Director of the Bahrain National Security Agency
- In office November 28, 2011 – August 4, 2016
- Monarch: Hamad bin Isa Al Khalifa
- Prime Minister: Khalifa bin Salman Al Khalifa, Salman, Crown Prince of Bahrain
- Preceded by: Khalifa bin Abdullah Al Khalifa; Talal bin Muhammad Al Khalifa
- Succeeded by: Talal bin Muhammad Al Khalifa
- Incumbent
- Assumed office September 13, 2017

Deputy Interior Minister
- In office August 4, 2016 – September 13, 2017
- Monarch: Hamad bin Isa Al Khalifa
- Prime Minister: Khalifa bin Salman Al Khalifa
- Succeeded by: Talal bin Muhammad Al Khalifa

Personal details
- Born: Adel Khalifa Hamad Al-Fadhel
- Alma mater: Saad Al-Abdullah Academy for Security Sciences
- Occupation: soldier, police officer
- Awards: Bahrain Medal, First Class (2013)

Military service
- Years of service: 1977—Present

= Adel al-Fadhel =

Bahraini politician

Lieutenant General Adel al-Fadhel (عادل الفاضل) is a Bahraini soldier and politician.

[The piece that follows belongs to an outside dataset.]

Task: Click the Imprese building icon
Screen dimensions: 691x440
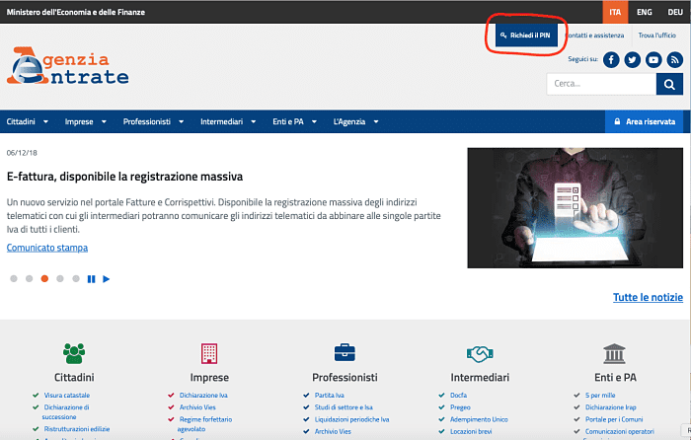Action: 208,353
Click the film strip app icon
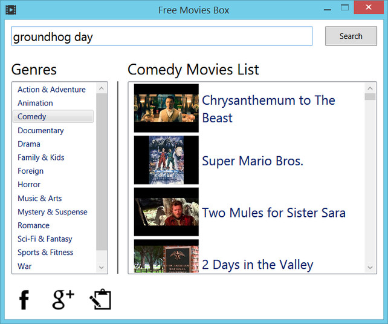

==Early life and education==
He belongs to the Al-Fadhel family, considered a branch of the Bani Utbah by way of his grandfather Fadhel bin Khalifa Al-Khalifa Al-Atabi.

He obtained a Bachelor of Laws from the Saad Al-Abdullah Academy for Security Sciences, the official college of the Kuwait Police. He completed many courses, most notably a specialized International Security Leadership program at the Police Staff College, Bramshill, in the United Kingdom and an advanced executive course in Security Sciences at Harvard University but also others on combating organized crime, terrorism financing, and money laundering.

==Career==
Al-Fadhel began working at the Ministry of Interior in October 1977 and would run its drug enforcement division from 1981 to 2001. In 2001, he was promoted to head the money laundering and INTERPOL relations division, heading them until 2005 along with the Department for Combating Economic Crimes that he added to his portfolio in 2002. From 2005 to 2007, he served as Director-General of the Northern Governorate Police Department, during which he intercepted a 35-person Shiite extremist cell aiming to blow up several Ministry buses and cars and kill policemen.

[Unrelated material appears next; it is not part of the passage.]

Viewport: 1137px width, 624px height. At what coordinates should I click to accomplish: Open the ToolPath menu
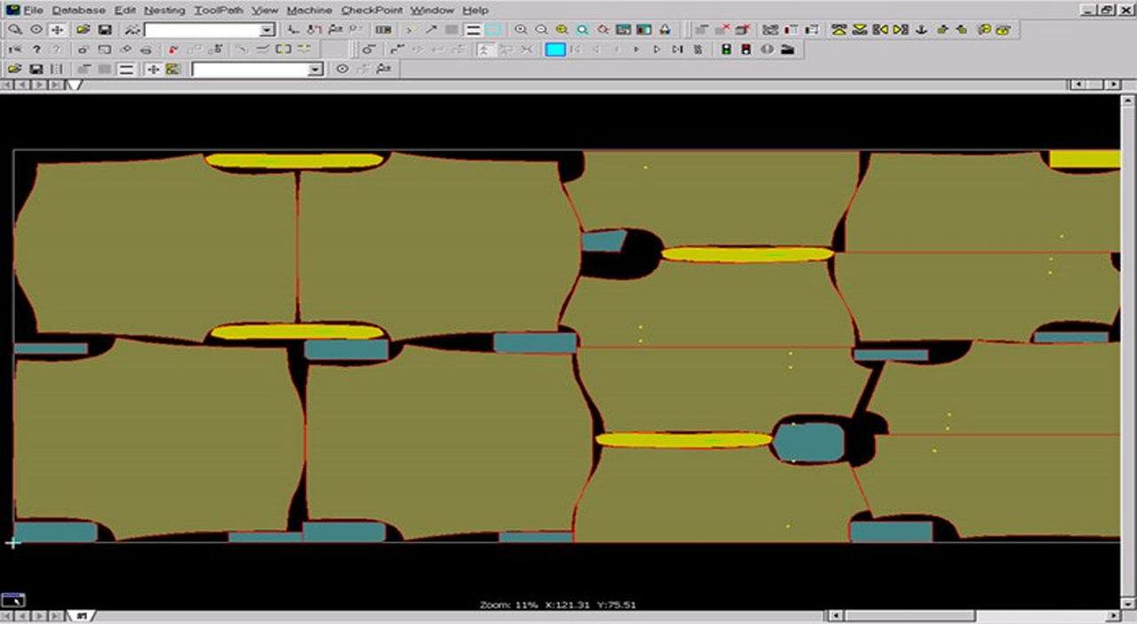[x=218, y=10]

On July 2, 2007, he was appointed as an agent of the National Security Agency (BNSA). On November 28, 2011, he was promoted to acting director of the Agency, confirmed as Official Director that December 27 with the rank of Minister. In July 2013, he was appointed Minister of State for Internal Affairs, a post from which he was removed in December 2014 in a cabinet reshuffle before the third session of Parliament opened.

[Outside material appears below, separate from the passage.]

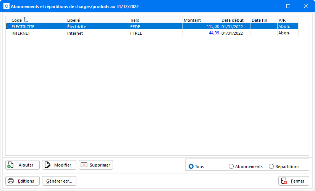Click the sort order icon beside Code

point(26,20)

In 2016, Al-Fadhel was promoted to Deputy Interior Minister, and in 2017 he was restored by King Hamad bin Isa Al Khalifa to the head of the BNSA as part of an effort to reorganize the agency. He has attended many Arab and global conferences on prosecuting drug and organized crime, including those of the United Nations Congress on Crime Prevention and Criminal Justice and the Arab League’s Arab Interior Ministers' Council.

===Committees===
He has served on the following committees:
- Working Group on Combating Human Trafficking (2002)
- National Committee for Standards and Metrology (2004)
- Head of the delegation assigned to follow up on Bahraini detainees at Guantanamo Bay detention camp (2004)
- Supreme Military Court of Appeal (2005)
- Chairman of the Technical Committee of the National Program for Drug Control (2006)
- Chairman of the Joint Committee for Developing Drug Risk Awareness (2007)
- Supreme Defence Council (2008)
- Supreme Council for Military Retirement (2013)

==Bahraini uprising of 2011==
After the suppression of opposition protests during the Bahraini uprising of 2011, Al-Fadhel was accused of involvement in human rights violations and his prosecution was urged by the Bahrain Center for Human Rights due to widespread use of torture. Jawad Fairooz, a former Council of Representatives member for the Shia opposition party Al Wefaq, stated that he was personally interrogated by Al-Fadhel upon his arrest by the BNSA in May 2011.

In April 2014, as Minister of State for Internal Affairs, Al-Fadhel ordered the deportation of Bahraini-Iranian cleric Hussein Mirza Abdul-Baqi Muhammad Abdul-Razzaq (known as Hussein Najati). The opposition alleged that this was retaliation for Najati’s refusal to disavow opposition ayatollah Isa Qassim and renounce violence as well as his insistence on running for election in the 2014 Bahraini general election. The Ministry replied that “Najati operated without coordinating with the authorities and made clear his loyalties to Ali Al-Sistani without carrying the papers specifying his duties that such a representative must provide by law.”